**Exercise brief**
Copy the data precisely, keeping every character.

====== Entries supplied ======

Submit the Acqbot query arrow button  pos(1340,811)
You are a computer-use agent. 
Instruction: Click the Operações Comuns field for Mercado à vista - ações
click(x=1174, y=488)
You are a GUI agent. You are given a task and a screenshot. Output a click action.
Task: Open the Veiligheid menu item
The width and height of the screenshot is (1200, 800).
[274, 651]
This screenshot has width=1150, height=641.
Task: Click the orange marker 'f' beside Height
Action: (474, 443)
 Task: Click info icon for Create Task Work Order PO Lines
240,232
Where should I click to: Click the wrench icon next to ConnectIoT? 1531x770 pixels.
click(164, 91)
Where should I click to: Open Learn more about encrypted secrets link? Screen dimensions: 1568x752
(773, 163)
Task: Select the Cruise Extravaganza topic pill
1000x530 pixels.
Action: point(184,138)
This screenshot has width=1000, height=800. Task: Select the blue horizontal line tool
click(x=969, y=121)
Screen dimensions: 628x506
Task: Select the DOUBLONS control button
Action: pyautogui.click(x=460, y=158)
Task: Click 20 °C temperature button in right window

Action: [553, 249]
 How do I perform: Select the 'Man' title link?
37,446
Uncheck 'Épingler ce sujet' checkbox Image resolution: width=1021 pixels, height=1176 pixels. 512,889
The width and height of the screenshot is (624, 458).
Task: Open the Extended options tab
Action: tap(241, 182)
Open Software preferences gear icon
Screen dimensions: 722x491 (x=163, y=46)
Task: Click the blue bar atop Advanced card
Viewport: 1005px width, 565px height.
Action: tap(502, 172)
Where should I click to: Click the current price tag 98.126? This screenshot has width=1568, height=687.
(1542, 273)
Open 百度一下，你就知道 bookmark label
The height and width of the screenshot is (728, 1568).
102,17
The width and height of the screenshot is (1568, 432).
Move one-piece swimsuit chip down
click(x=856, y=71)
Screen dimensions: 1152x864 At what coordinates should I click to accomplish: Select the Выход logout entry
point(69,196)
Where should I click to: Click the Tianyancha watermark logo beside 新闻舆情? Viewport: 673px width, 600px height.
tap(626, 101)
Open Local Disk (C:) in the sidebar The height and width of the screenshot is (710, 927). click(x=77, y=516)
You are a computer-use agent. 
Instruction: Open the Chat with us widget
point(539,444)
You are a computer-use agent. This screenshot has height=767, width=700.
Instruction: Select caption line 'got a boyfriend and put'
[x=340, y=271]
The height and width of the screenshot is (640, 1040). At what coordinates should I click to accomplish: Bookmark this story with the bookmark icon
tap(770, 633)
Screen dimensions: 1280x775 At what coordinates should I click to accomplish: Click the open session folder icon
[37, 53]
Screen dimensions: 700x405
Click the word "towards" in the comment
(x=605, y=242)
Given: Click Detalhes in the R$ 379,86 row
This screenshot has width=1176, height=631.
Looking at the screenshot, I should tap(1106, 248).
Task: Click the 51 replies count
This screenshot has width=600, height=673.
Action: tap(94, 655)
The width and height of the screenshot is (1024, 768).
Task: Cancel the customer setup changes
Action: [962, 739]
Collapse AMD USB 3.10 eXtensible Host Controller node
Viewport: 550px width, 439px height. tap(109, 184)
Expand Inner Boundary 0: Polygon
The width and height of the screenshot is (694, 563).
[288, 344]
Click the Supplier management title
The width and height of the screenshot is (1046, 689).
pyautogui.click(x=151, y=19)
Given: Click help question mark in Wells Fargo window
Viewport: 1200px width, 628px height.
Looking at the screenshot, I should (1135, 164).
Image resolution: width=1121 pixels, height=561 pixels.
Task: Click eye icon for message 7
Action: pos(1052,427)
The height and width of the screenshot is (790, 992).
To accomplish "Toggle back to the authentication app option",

======

**Written response**
Submit the Acqbot query arrow button  pos(1340,811)
You are a computer-use agent. 
Instruction: Click the Operações Comuns field for Mercado à vista - ações
click(x=1174, y=488)
You are a GUI agent. You are given a task and a screenshot. Output a click action.
Task: Open the Veiligheid menu item
The width and height of the screenshot is (1200, 800).
[274, 651]
This screenshot has width=1150, height=641.
Task: Click the orange marker 'f' beside Height
Action: (474, 443)
 Task: Click info icon for Create Task Work Order PO Lines
240,232
Where should I click to: Click the wrench icon next to ConnectIoT? 1531x770 pixels.
click(164, 91)
Where should I click to: Open Learn more about encrypted secrets link? Screen dimensions: 1568x752
(773, 163)
Task: Select the Cruise Extravaganza topic pill
1000x530 pixels.
Action: point(184,138)
This screenshot has width=1000, height=800. Task: Select the blue horizontal line tool
click(x=969, y=121)
Screen dimensions: 628x506
Task: Select the DOUBLONS control button
Action: pyautogui.click(x=460, y=158)
Task: Click 20 °C temperature button in right window

Action: [553, 249]
 How do I perform: Select the 'Man' title link?
37,446
Uncheck 'Épingler ce sujet' checkbox Image resolution: width=1021 pixels, height=1176 pixels. 512,889
The width and height of the screenshot is (624, 458).
Task: Open the Extended options tab
Action: tap(241, 182)
Open Software preferences gear icon
Screen dimensions: 722x491 (x=163, y=46)
Task: Click the blue bar atop Advanced card
Viewport: 1005px width, 565px height.
Action: tap(502, 172)
Where should I click to: Click the current price tag 98.126? This screenshot has width=1568, height=687.
(1542, 273)
Open 百度一下，你就知道 bookmark label
The height and width of the screenshot is (728, 1568).
102,17
The width and height of the screenshot is (1568, 432).
Move one-piece swimsuit chip down
click(x=856, y=71)
Screen dimensions: 1152x864 At what coordinates should I click to accomplish: Select the Выход logout entry
point(69,196)
Where should I click to: Click the Tianyancha watermark logo beside 新闻舆情? Viewport: 673px width, 600px height.
tap(626, 101)
Open Local Disk (C:) in the sidebar The height and width of the screenshot is (710, 927). click(x=77, y=516)
You are a computer-use agent. 
Instruction: Open the Chat with us widget
point(539,444)
You are a computer-use agent. This screenshot has height=767, width=700.
Instruction: Select caption line 'got a boyfriend and put'
[x=340, y=271]
The height and width of the screenshot is (640, 1040). At what coordinates should I click to accomplish: Bookmark this story with the bookmark icon
tap(770, 633)
Screen dimensions: 1280x775 At what coordinates should I click to accomplish: Click the open session folder icon
[37, 53]
Screen dimensions: 700x405
Click the word "towards" in the comment
(x=605, y=242)
Given: Click Detalhes in the R$ 379,86 row
This screenshot has width=1176, height=631.
Looking at the screenshot, I should tap(1106, 248).
Task: Click the 51 replies count
This screenshot has width=600, height=673.
Action: tap(94, 655)
The width and height of the screenshot is (1024, 768).
Task: Cancel the customer setup changes
Action: [962, 739]
Collapse AMD USB 3.10 eXtensible Host Controller node
Viewport: 550px width, 439px height. tap(109, 184)
Expand Inner Boundary 0: Polygon
The width and height of the screenshot is (694, 563).
[288, 344]
Click the Supplier management title
The width and height of the screenshot is (1046, 689).
pyautogui.click(x=151, y=19)
Given: Click help question mark in Wells Fargo window
Viewport: 1200px width, 628px height.
Looking at the screenshot, I should (1135, 164).
Image resolution: width=1121 pixels, height=561 pixels.
Task: Click eye icon for message 7
Action: pos(1052,427)
The height and width of the screenshot is (790, 992).
To accomplish "Toggle back to the authentication app option",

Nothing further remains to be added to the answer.